С этого дня Подшивалов, как ответственное лицо, стал частым гостем в доме Белициных. Хотя с Надей и не удавалось ему поговорить по душам, ее мамашу он уже сумел уговорить.

— Все-таки, как ни говорите, Екатерина Матвеевна, а хозяйство у вас большое, наверное, трудно справляться? — с льстивым сочувствием спросил однажды Подшивалов.

— Что поделаешь, Владимир Петрович, и рада бы иметь в доме порядочного мужчину, помощника, вот такого, как вы, да где его найдешь? — вздохнула Белицина.

— Эх, Екатерина Матвеевна, я-то бы с удовольствием, только вот Надежда Михайловна со мной не желает дружить...

— Ну, ничего, я с ней поговорю, а вы со своей стороны тоже. С двух-то сторон, пожалуй, осилим...

— Вот это верно, мамаша! Надо наступать с фронта и с тыла, тогда противник определенно сдастся, — улыбаясь, произнес поручик.

— Вот, вот, займись-ка, батюшка, по-военному, — сказала Екатерина Матвеевна, провожая Подшивалова.

В это время показался дворник с диваном.

— Екатерина Матвеевна, куда прикажете вынести?

— Какой ты бестолковый, Агафон! Я же сказала, что все сложить в кладовку! — сердито крикнула Белицина.

— Виноват, я плохо слышу,  — схитрил дворник.

Когда Надя возвращалась из магазина, встретившийся дворник шепнул ей о происходившем разговоре матери с поручиком. За ужином Надя сидела с насупленными бровями и молчала.

— Ты чего, Надюшка, какая кислая? Нездоровится, что ли? — спросила мать.

— Просватывайте скорее, пока не умерла! — повысив голое, сказала Надя.

— На что это ты сердишься? К ней сватается порядочный человек, а она, знай, нос воротит. Что, я тебя на худые дела, что ли, толкаю? Надо же когда-то замуж выходить?

— Вот чего, мама, ругаться у меня нет никакого желания, так же как и выходить замуж.
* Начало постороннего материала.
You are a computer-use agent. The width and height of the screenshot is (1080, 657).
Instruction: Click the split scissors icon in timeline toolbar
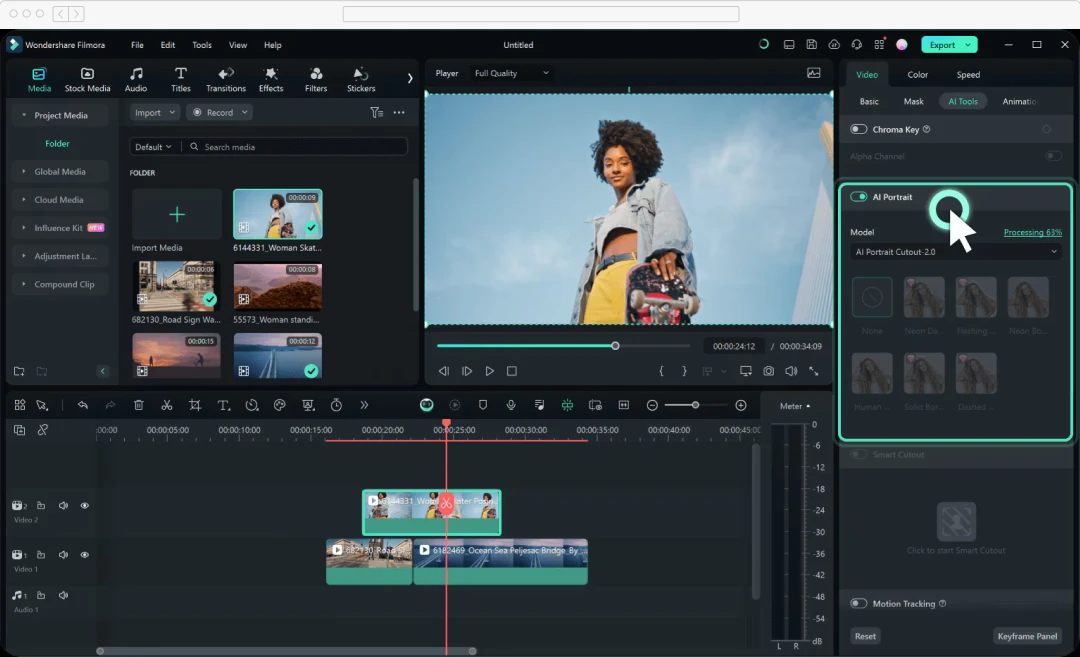point(167,405)
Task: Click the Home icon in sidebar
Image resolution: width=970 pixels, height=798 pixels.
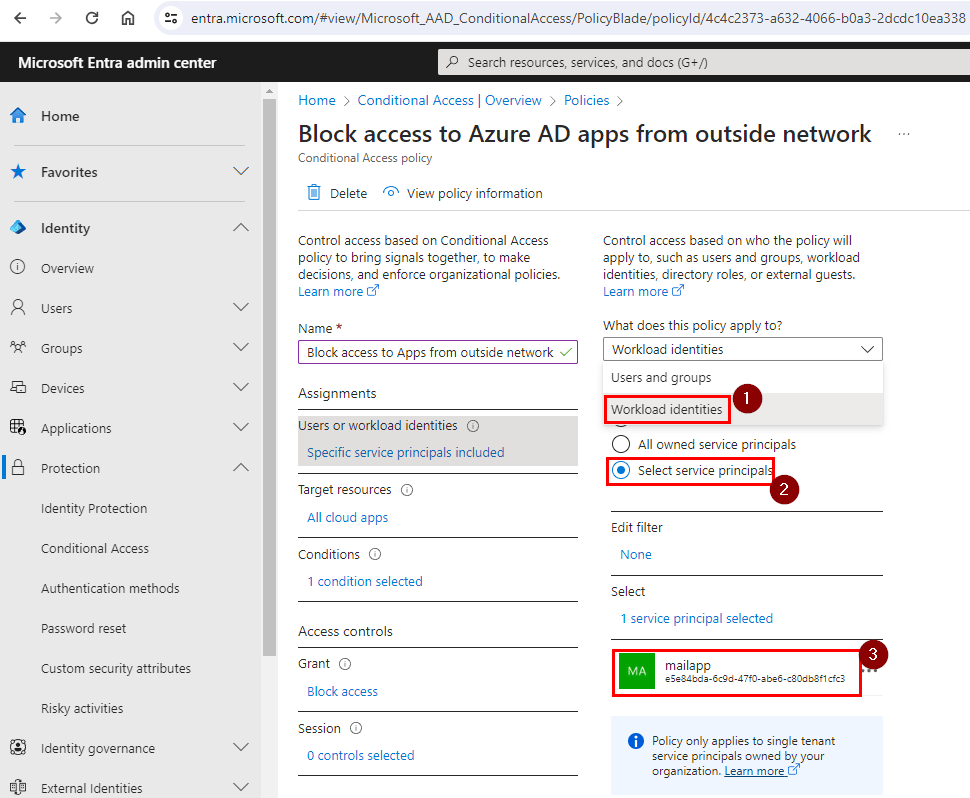Action: pyautogui.click(x=18, y=116)
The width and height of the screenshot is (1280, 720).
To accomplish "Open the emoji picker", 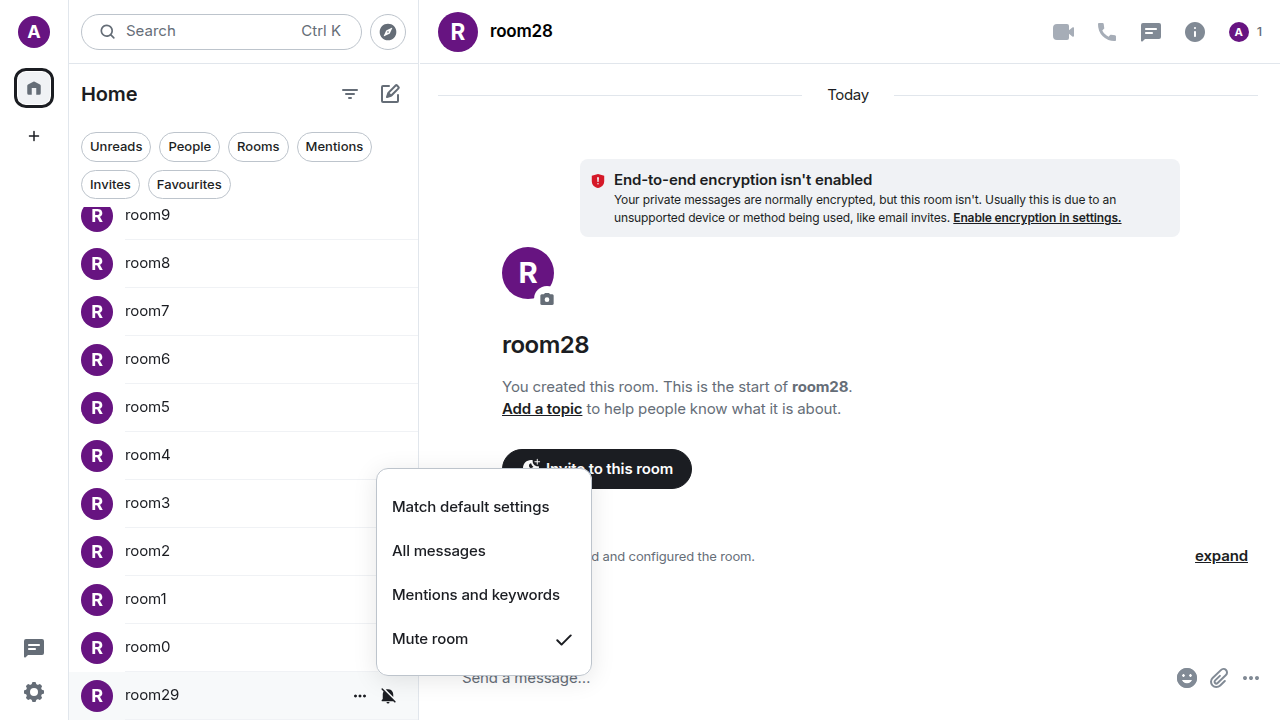I will click(1187, 678).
А если будете надоедать с этим усатым котом, то так и знайте, вы больше меня здесь не увидите!

После этого разговора Екатерина Матвеевна приумолкла, видимо, побаивалась, что Надя и в самом деле может выполнить свою угрозу. Но все же мать не теряла надежды. Она ждала, что со временем у ее дочери заговорит женское чувство одиночества, которое хорошо было известно ей самой после похорон мужа. И она решила ждать этого момента.

Шел уже сентябрь 1915 года, а ожидаемые матерью чувства так и не приходили к Наде. У Нади была другая забота. Часто, идя в магазин и обратно, она заходила на яблочный базар, узнавала у однодеревенцев Чилима, пишет ли он матери. Но люди, занятые своим делом, мало интересовались чужими письмами и сказать ей ничего не могли.

Однажды в праздничный день мать сказала Наде:

— Знаешь чего, дочка, говорят, на базаре очень много яблок появилось. Сходила бы с Агафоном да принесла корзинку.